Salon Goes Full Retard Again

You writers at Salon are like an enteral fountain of stupid ideas. That’s probably because…

you're-all-a-bunch-of-socialists

More to the point, you’re all a bunch of state worshiping socialists. As far as you’re concerned the only problem in this world is that we don’t have a state boot stomping on our faces quite enough yet. And that leads you to say really stupid things like this:

They’re huge, they’re ruthless, and they touch every aspect of our daily lives. Corporations like Amazon and Google keep expanding their reach and their power. Despite a history of abuses, so far the Justice Department has declined to take antitrust actions against them. But there’s another solution.

Is it time to manage and regulate these companies as public utilities?

No. No it’s not. And I’m going to tell you why it’s not by using your own stupid arguments against you. You see, every argument you use against Google and Amazon can be equally applied to the state.

Big Tech was created with publicly-developed technology.

Publicly-developed technology are built by private companies. Think of the state’s major technologies. Fighter jets, bombers, tanks, drones, missiles, and aircraft carriers are all built by private companies. The technology that runs the Internet? Yup, it’s all made by private companies such as Cisco, Dell, HP, and IBM (which has quite a history of building things for governments). When the state wants something it throws money at private companies that actually build it. Without private companies there would be no “publicly-developed” technology.

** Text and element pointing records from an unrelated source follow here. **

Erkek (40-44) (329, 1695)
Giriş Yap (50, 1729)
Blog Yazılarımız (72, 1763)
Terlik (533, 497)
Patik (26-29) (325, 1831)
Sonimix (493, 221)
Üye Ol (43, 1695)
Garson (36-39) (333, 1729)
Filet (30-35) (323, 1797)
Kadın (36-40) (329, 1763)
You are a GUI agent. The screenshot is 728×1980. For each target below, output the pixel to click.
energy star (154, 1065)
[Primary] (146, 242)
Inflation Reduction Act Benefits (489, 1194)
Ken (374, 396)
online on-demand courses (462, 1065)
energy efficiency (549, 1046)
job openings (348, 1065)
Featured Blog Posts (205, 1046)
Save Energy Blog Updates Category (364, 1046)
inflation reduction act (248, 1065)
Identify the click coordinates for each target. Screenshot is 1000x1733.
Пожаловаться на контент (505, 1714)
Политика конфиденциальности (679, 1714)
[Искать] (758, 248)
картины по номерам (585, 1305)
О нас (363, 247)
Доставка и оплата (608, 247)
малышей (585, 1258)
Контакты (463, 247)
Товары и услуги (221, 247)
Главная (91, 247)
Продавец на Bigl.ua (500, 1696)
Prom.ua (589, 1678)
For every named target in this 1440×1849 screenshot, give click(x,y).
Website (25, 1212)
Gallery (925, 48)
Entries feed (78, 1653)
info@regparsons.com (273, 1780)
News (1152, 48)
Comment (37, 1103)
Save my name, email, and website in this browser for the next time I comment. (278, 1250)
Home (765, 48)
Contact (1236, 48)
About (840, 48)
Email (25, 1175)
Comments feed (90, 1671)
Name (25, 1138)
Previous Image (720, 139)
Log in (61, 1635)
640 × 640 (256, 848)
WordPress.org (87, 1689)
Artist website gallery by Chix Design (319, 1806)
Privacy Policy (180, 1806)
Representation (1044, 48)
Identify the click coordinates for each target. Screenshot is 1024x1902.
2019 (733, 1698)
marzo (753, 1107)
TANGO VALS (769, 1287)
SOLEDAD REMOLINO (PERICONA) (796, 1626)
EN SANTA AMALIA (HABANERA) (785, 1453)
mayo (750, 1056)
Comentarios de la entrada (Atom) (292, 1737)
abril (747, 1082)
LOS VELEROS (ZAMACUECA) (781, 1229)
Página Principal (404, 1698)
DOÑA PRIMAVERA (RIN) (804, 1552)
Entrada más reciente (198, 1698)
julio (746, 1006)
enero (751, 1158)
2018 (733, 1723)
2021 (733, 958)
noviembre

Big Tech’s services have become a necessity in modern society.

Then why ruin it by giving it over to the state? The only thing the state does competently is steal and break shit. While it does throw some money at private companies to build substandard roads much of its resources are invested in militarizing the police so they can better murder our pets, building more efficient ways for our military to blow up people overseas, and protecting the politically connected private companies from its not as well connect competitors.

If Google and Amazon were nationalized the would use them to collect even more data on you and I. Gmail would exist to allow the state to know when we’re communicating about something illegal and our purchases on Amazon would be scrutinized to see if some tangible connection to terrorism could be made. Google Maps would probably be used to drop Hellfire missiles on whoever used it as well.

They’re at or near monopoly status – and moving fast.

The state is a monopoly. In fact it is the monopoly that makes all other monopolies possible.

They abuse their power.

And what does the state do? Let me think. It sends heavily armed men to kick down people’s doors at two in the morning, shoot their dogs, and kidnap them for possessing a fucking plant. Then you have the National Security Agency (NSA), which is the state’s apparatus for spying on our phone calls, e-mails, instant messages, and other communications. When it finds a little free time it also likes to put people to death even though the evidence supporting those people’s guilt is nonexistent. I haven’t even gotten to the number of foreigners it slaughters.

They got there with our help.

So did the state. It acquires its resources by stealing them from us. Sometimes it’s in the form of taxes other times its in the form of fines and other times its in the form of slave labor (which it rather humorously refers to as prison labor).

The real “commodity” is us.

Guess what? The state’s commodity is us. We’re nothing more than tax cattle and cannon fodder to it.

Our privacy is dying … or already dead.

Edward Snowden really brought this point to light. The NSA has been spying on our digital communications for years. While I dislike many of the data collection policies used by Google and Amazon there is a major difference between what they do and what the state does with my data. Google and Amazon use my data for personal profit and to find more shit for me to buy from them. The state uses my data to decide whether or not it will send armed thugs to my home at two in the morning so they can shoot my pets and kidnap me. I’d say that’s a pretty big difference.

Freedom of information is at risk.

Are you referring to the Cyber Information Sharing Act (CISA)?

The free market could become even less free.

And your solution is to preemptively restrict it by putting Google and Amazon under the state’s direct control? That’s not a solution to the hypothetical problem of the free market becoming less free; that’s making the hypothetical problem a reality.

They could hijack the future.

So could the state. The difference, of course, is that Google and Amazon hijacking the future doesn’t lead to people being locked in cages, bombed, and otherwise brutalized.